The largest independent electoral initiative—not counting the right-wing Libertarian party—is the Green party, whose candidates are Dr. Jill Stein for President and Ajamu Baraka for Vice President. Various polls show Green support at between four and eight percent, considerably higher than the support that the Green party received in 2012. Any social-justice trade unionist would react favorably to the Green party’s platform. It is broadly pro-labor; it supports racial justice—including Black Lives Matter; it opposes hydraulic fracturing (fracking) for fossil-fuel extraction, as well as nuclear power for generating electricity. It opposes war and U.S. intervention into the affairs of other countries—and includes opposition to the continued Israeli occupation of Palestinian Arab territory. This platform was developed by good people who got together on this programmatic basis, and there is nothing inherently wrong with that. But what we need today is a political party that represents the organized working people, through their own organizations, the trade unions. It is up to social-justice-minded trade unionists to fight within the unions for the perspective of a new political party, rather than trying to use one of the big business parties in a vain attempt to win a few concessions. The Green party and other independent electoral alternatives can and must be a part of the process of developing the massive party that is so desperately needed. Dr. Stein herself set a good example during July when she invited Senator Sanders to join the Green ticket (imagine if he had agreed!). The Communities of Color, and especially the Black Lives Matter movement, are indispensable to the independent political action that is needed, as are the hundreds of thousands of young people who flocked to the Bernie Sanders campaign and are now feeling betrayed and disillusioned.

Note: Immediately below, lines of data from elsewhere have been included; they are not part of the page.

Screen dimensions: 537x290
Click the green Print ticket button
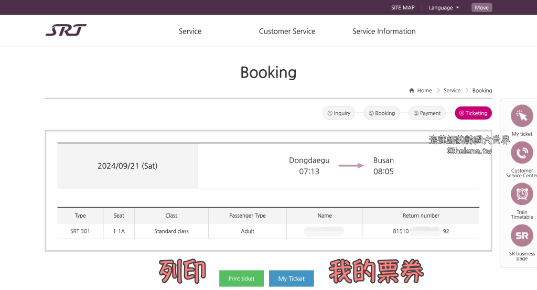[241, 278]
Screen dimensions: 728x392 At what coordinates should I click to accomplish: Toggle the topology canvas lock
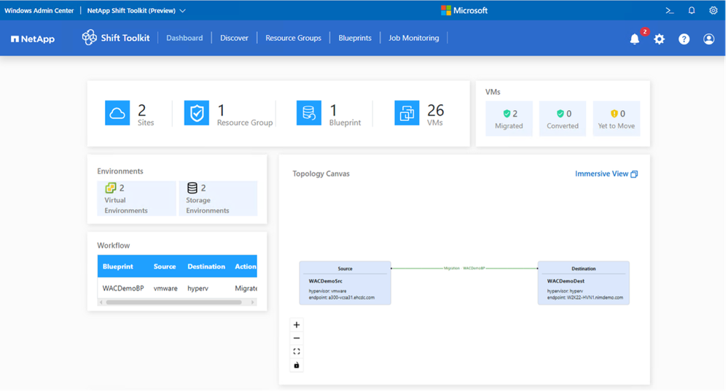297,364
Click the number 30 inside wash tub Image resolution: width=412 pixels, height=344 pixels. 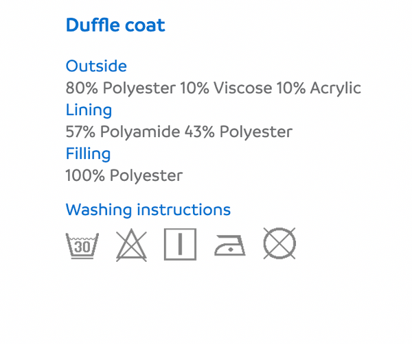82,247
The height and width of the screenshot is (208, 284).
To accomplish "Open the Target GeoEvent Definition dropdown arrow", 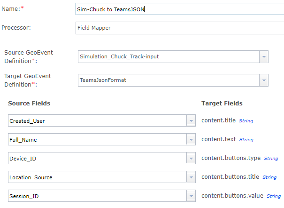I will pos(263,80).
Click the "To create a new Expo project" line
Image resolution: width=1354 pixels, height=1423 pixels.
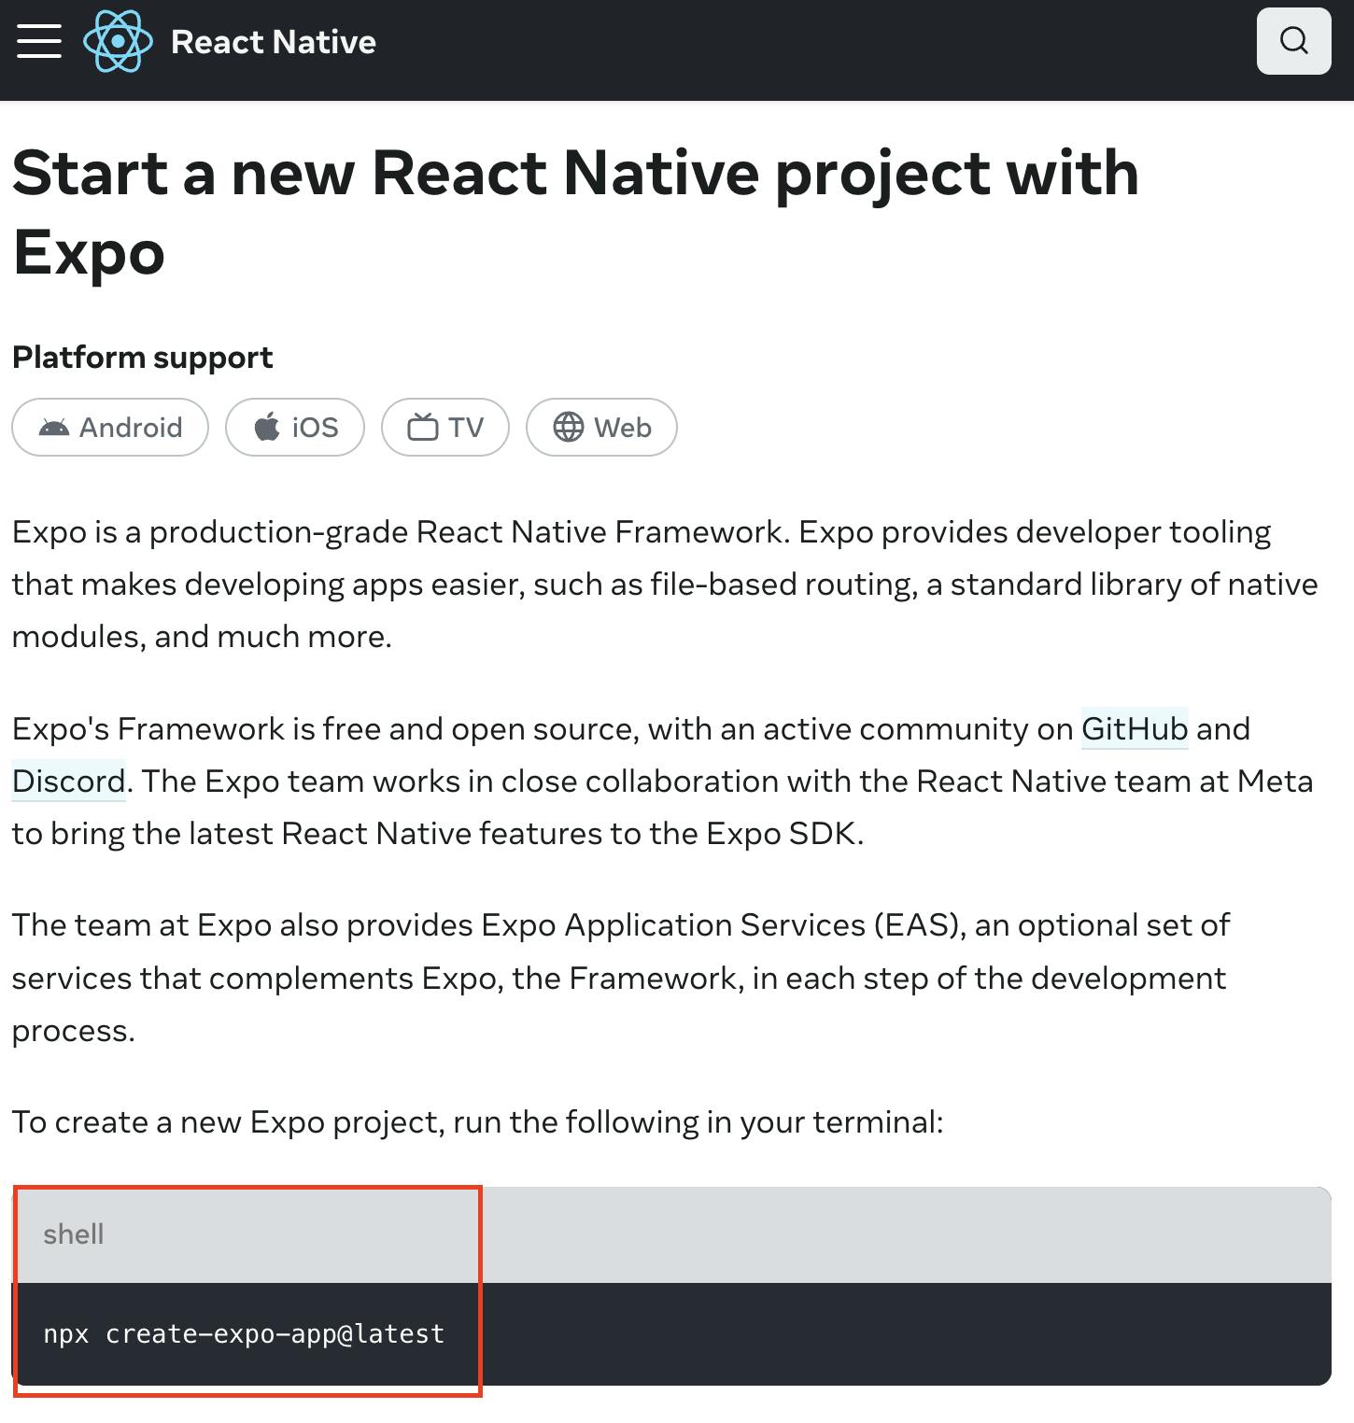tap(477, 1121)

The strategy of relying on the Democratic party to represent the interests of working people and our community allies has again proved to be a losing strategy. A united effort by the social-justice wing of the labor movement, by the Black, Latino, Native American communities and other Communities of Color, by the young, by women, and by the Lesbian, Gay, Bisexual, Transgender, and Queer communities, to forge a new political party which can represent the 99% in upcoming elections is on the immediate agenda. It’s going to take us all.